Es hora pues de mirar con lupa no solo programas electorales, ese ejercicio del que habitualmente prescindimos, sino también trayectorias de partidos y candidaturas, mensajes y compromisos en los debates en torno a temas que nos preocupan, así como métodos y palabras, que diría Virginia Woolf, que usan unos y otros para seducirnos. Es hora de pensar, a través del ejercicio responsable de nuestro voto, en el mundo que le gustaría dejarle a nuestros hijos y a nuestras hijas, superando esa mirada cortoplacista de la política que tanto beneficia a quienes han hecho de ella su método de supervivencia.
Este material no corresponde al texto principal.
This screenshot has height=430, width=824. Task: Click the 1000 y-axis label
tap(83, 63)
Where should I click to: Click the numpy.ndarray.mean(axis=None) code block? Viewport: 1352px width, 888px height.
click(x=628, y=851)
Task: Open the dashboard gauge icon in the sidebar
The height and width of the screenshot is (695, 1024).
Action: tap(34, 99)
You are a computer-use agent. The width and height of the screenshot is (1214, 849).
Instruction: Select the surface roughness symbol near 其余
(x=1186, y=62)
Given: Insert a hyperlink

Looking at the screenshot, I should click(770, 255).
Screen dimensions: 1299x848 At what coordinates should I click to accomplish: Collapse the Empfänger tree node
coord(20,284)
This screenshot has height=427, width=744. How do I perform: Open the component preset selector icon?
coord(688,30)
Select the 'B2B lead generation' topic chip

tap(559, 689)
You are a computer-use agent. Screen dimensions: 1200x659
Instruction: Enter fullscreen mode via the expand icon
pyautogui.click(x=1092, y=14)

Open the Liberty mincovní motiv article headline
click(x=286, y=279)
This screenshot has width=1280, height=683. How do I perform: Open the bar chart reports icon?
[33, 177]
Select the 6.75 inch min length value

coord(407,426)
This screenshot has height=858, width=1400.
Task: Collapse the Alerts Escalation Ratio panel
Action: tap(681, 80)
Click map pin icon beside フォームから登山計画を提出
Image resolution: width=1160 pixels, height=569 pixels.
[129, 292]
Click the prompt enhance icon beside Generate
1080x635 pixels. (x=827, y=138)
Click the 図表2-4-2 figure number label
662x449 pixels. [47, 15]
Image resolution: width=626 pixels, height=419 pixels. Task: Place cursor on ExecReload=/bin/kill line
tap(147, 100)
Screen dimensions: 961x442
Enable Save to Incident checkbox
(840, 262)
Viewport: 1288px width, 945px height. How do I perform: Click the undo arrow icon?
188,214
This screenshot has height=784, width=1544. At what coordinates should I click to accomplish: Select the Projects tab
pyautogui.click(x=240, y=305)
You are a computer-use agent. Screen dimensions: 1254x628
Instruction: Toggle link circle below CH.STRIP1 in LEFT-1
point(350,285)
Esa debería ser la lógica transformadora desde la que nos planteáramos el ejercicio de nuestro derecho de sufragio en las elecciones que se avecinan, sin olvidar que nuestra ciudadanía no se agota en ese gesto poderoso sino que se prolonga posteriormente en la permanente exigencia de responsabilidad y rendición de cuentas a quienes nos gobiernan.

Explica muy bien Celia Amorós que el feminismo realmente surge cuando las mujeres pasaron de la queja a la vindicación. Hagámosle caso a la maestra y usemos nuestro voto como herramienta vindicativa, y por tanto feminista, mediante la cual dejemos muy claro que presente posible preferimos y que futuro deseable perseguimos. Votar con las tripas, pero sobre todo con la razón feminista, será la mejor manera de despertar el día 29 con la tranquilidad ciudadana de no haber traicionado ni a Olimpia, ni a Clara, ni a todas las mujeres que un día lucharon para ser reconocidas como ciudadanas. Y en mi caso, al hijo adolescente que espero le toque ser adulto en una España que continúe siendo camisa blanca de nuestra esperanza.